The best and worst performances in 2010

Editor Nick Wakeman picks the companies he thinks suffered or prospered in 2010. Who hit the bottom and who is riding high?

As old years end and new ones begin, I can’t resist the temptation to talk about who had a good year and who had a bad year.

Admittedly my criteria are arbitrary so don’t hesitate to disagree. There are plenty of worthy candidates for best and worst year. Here are my picks. Please share yours.

Who had a bad year?

Small Businesses
As insourcing continued as a management strategy by many government agencies, small businesses felt the biggest impact. While companies across the size spectrum saw contracts go away or workers get recruited into government jobs, small businesses have the smallest cushion to absorb the hits.

Compounding the issue is that small businesses often are doing to jobs most likely to get insourced.

Small businesses also faced challenges in the market as agencies continue to bundle smaller contracts into larger ones that are difficult for small business to qualify for as prime contractors.

Who had a worse year?

Unisys Corp.

Their battle to hold onto their Transportation Security Administration infrastructure contract lasted nearly a year before they exhausted all their protests and appeals.
Unisys fought hard to keep the work, which had been worth more than $2 billion since the contract started in 2002. The recompete, worth about $500 million, went to Computer Sciences Corp.
The fight for Unisys to keep the contract went through multiple rounds, with Unisys winning most of those rounds. TSA was forced to reevaluate bids, but still picked CSC. The Government Accountability Office ultimately sided with TSA, and CSC was allowed to begin work on the contract in August.

Who had the worst year?

GTSI Corp.

I don't think I’ll get many arguments about this choice.
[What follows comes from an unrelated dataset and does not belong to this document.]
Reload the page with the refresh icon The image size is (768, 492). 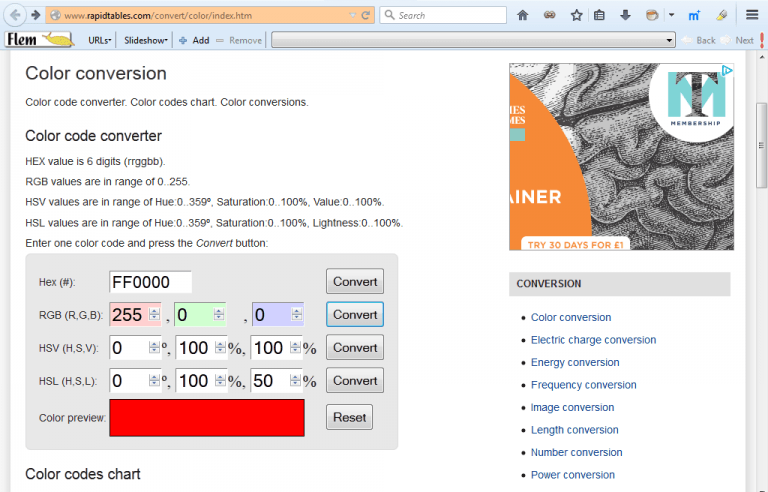[x=365, y=15]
A Small Business Administration suspension nearly sunk GTSI and the company is still reeling.

Accused of using small businesses as front companies to funnel money and work to itself, GTSI had to jettison its chief executive officer and general counsel just to get the suspension lifted. The company’s stock sank and its reputation is severely damaged.

The new CEO Sterling Phillips has vowed to accelerate the GTSI’s strategy of becoming a services company. But he’s the fourth CEO with that goal without even considering the impact of the now-lifted suspension.

Phillips acknowledged the hit the company’s morale has taken and is frank about the challenges ahead. He’s also confident that GTSI will come out of this intact and independent.

Who had a good year?

Agilex Technologies

The company suffered a tragic blow at the start of 2010 when its co-founder Robert LaRose died unexpectedly.

He was mourned by a who’s who of industry leaders who got their start in government IT under his tutelage.

But his legacy of setting high expectations lives on at Agilex, which experience explosive growth – beyond the 2010 goals LaRose set for the company before his death.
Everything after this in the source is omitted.